Al fin y al cabo, hacía cinco años que ya no daba consejos a nadie, y en su interior algo le decía que lo más prudente sería evitar el tema para no estropear lo que había entre ellos.

El hombre levantó la vista y vio que Beth se estaba enjugando las lágrimas con la mano, temblorosa.

Aquello lo destrozó.

Se dirigió a la mesa y tomó el bolígrafo y un trozo de papel en el que escribió la pregunta: «¿Por qué estás tan triste?». Después de tanto tiempo guardando silencio, Judd tenía facilidad para expresarse de forma sucinta.

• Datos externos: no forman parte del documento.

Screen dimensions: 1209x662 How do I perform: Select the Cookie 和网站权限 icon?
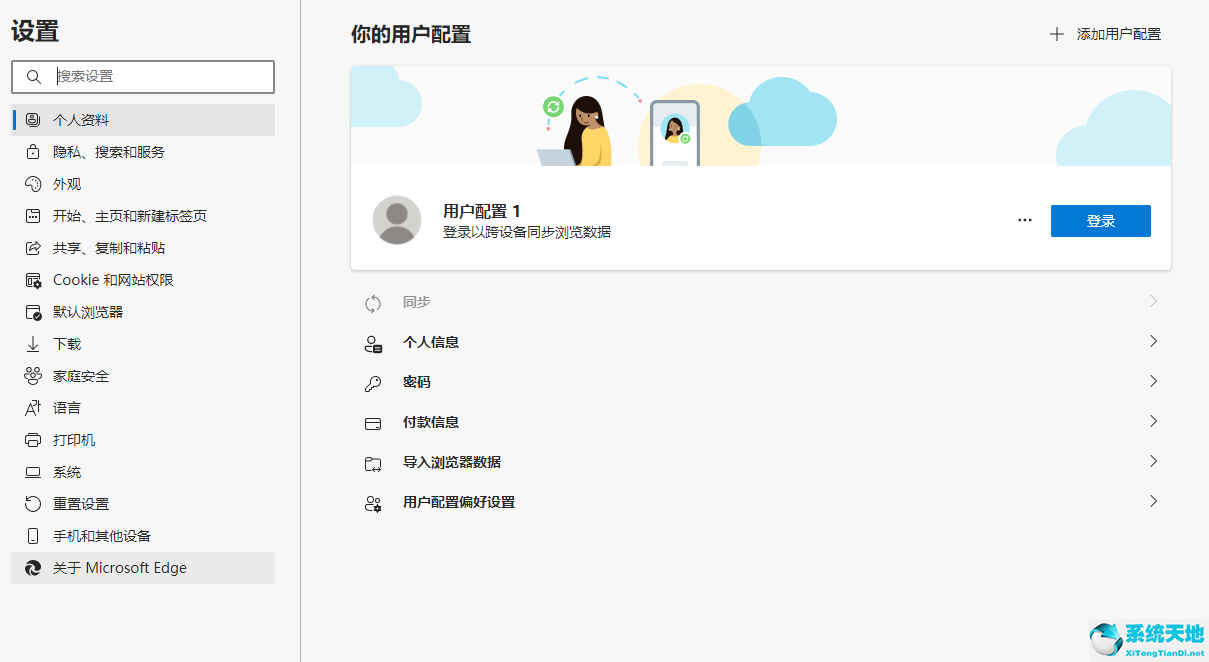click(x=33, y=279)
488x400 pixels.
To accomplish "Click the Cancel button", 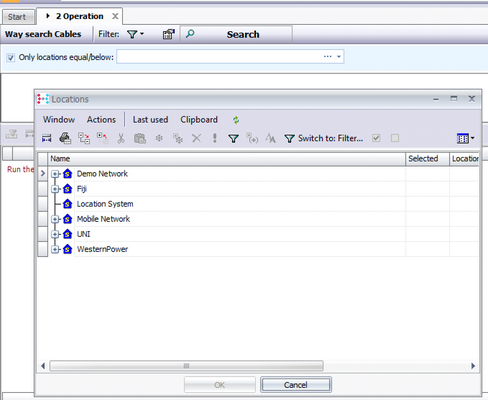I will point(296,385).
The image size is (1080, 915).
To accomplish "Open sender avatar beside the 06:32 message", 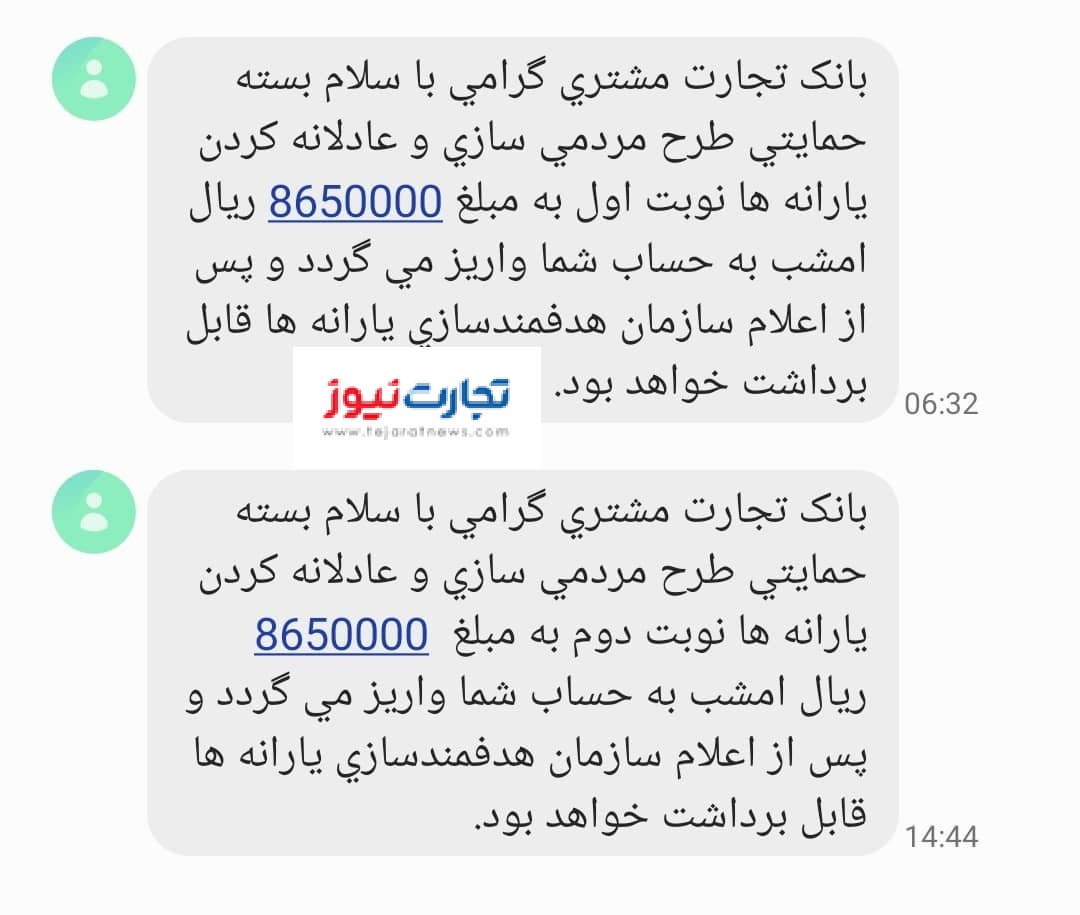I will click(x=94, y=79).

– Es que… -estalló Beth, entre lágrimas- no puedo dejar de pensar en el pasado. Oh, Judd, me duele tanto.

Le dolía.

Judd respiró profundamente, una y otra vez, intentando reponerse del impacto que las palabras de Beth habían causado en su pobre y buen corazón. Se frotó el pecho recordándose que la primera de las Cuatro Nobles Verdades del budismo hacía referencia a la universalidad del sufrimiento, y que él debería ser capaz de entender y aceptar el dolor que ella sentía.

Pero le era imposible, porque había otra verdad, quizá no tan noble pero igual de elemental, a la que debía enfrentarse. Respira hondo, lentamente, se dijo, porque vas a tener que entender y aceptar todo esto.

Estaba claro que no había forma de negarlo ni de escapar de la situación. Judd era seguidor del wu-wei, principio fundamental del taoísmo según el cual debemos dejar que la naturaleza siga su curso.